• [TASK PROMPT]
Restate each entry below word for word, without skipping any.

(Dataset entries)
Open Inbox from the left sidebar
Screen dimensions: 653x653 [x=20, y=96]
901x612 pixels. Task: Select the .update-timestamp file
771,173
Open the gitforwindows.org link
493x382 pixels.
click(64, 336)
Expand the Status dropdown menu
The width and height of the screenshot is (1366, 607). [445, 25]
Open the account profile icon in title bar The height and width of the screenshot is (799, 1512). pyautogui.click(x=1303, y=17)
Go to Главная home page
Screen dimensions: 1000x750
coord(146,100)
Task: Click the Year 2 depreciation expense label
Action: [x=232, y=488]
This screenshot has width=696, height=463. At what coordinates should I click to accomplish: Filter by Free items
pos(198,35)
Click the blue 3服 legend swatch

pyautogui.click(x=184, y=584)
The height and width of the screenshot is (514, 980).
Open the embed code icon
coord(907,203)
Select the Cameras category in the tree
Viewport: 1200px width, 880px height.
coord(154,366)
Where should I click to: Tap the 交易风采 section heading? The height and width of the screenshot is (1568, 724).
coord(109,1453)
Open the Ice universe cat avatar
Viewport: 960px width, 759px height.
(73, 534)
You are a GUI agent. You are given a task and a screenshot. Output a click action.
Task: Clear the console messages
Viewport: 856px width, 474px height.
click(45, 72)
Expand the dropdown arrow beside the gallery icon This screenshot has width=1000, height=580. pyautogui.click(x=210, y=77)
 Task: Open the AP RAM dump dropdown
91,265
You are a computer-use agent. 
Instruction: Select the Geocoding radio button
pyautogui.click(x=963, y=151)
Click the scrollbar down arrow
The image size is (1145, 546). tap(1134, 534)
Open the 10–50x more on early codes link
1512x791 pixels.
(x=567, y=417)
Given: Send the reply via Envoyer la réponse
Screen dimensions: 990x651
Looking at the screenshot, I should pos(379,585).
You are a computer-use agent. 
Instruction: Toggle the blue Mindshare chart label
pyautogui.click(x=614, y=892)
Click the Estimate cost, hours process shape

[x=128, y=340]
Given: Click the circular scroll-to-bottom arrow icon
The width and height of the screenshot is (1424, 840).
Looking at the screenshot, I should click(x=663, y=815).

• [TASK OUTPUT]
Open Inbox from the left sidebar
Screen dimensions: 653x653 [x=20, y=96]
901x612 pixels. Task: Select the .update-timestamp file
771,173
Open the gitforwindows.org link
493x382 pixels.
click(64, 336)
Expand the Status dropdown menu
The width and height of the screenshot is (1366, 607). [445, 25]
Open the account profile icon in title bar The height and width of the screenshot is (799, 1512). pyautogui.click(x=1303, y=17)
Go to Главная home page
Screen dimensions: 1000x750
coord(146,100)
Task: Click the Year 2 depreciation expense label
Action: [x=232, y=488]
This screenshot has width=696, height=463. At what coordinates should I click to accomplish: Filter by Free items
pos(198,35)
Click the blue 3服 legend swatch

pyautogui.click(x=184, y=584)
The height and width of the screenshot is (514, 980).
Open the embed code icon
coord(907,203)
Select the Cameras category in the tree
Viewport: 1200px width, 880px height.
coord(154,366)
Where should I click to: Tap the 交易风采 section heading? The height and width of the screenshot is (1568, 724).
coord(109,1453)
Open the Ice universe cat avatar
Viewport: 960px width, 759px height.
(73, 534)
You are a GUI agent. You are given a task and a screenshot. Output a click action.
Task: Clear the console messages
Viewport: 856px width, 474px height.
click(45, 72)
Expand the dropdown arrow beside the gallery icon This screenshot has width=1000, height=580. pyautogui.click(x=210, y=77)
 Task: Open the AP RAM dump dropdown
91,265
You are a computer-use agent. 
Instruction: Select the Geocoding radio button
pyautogui.click(x=963, y=151)
Click the scrollbar down arrow
The image size is (1145, 546). tap(1134, 534)
Open the 10–50x more on early codes link
1512x791 pixels.
(x=567, y=417)
Given: Send the reply via Envoyer la réponse
Screen dimensions: 990x651
Looking at the screenshot, I should pos(379,585).
You are a computer-use agent. 
Instruction: Toggle the blue Mindshare chart label
pyautogui.click(x=614, y=892)
Click the Estimate cost, hours process shape

[x=128, y=340]
Given: Click the circular scroll-to-bottom arrow icon
The width and height of the screenshot is (1424, 840).
Looking at the screenshot, I should click(x=663, y=815).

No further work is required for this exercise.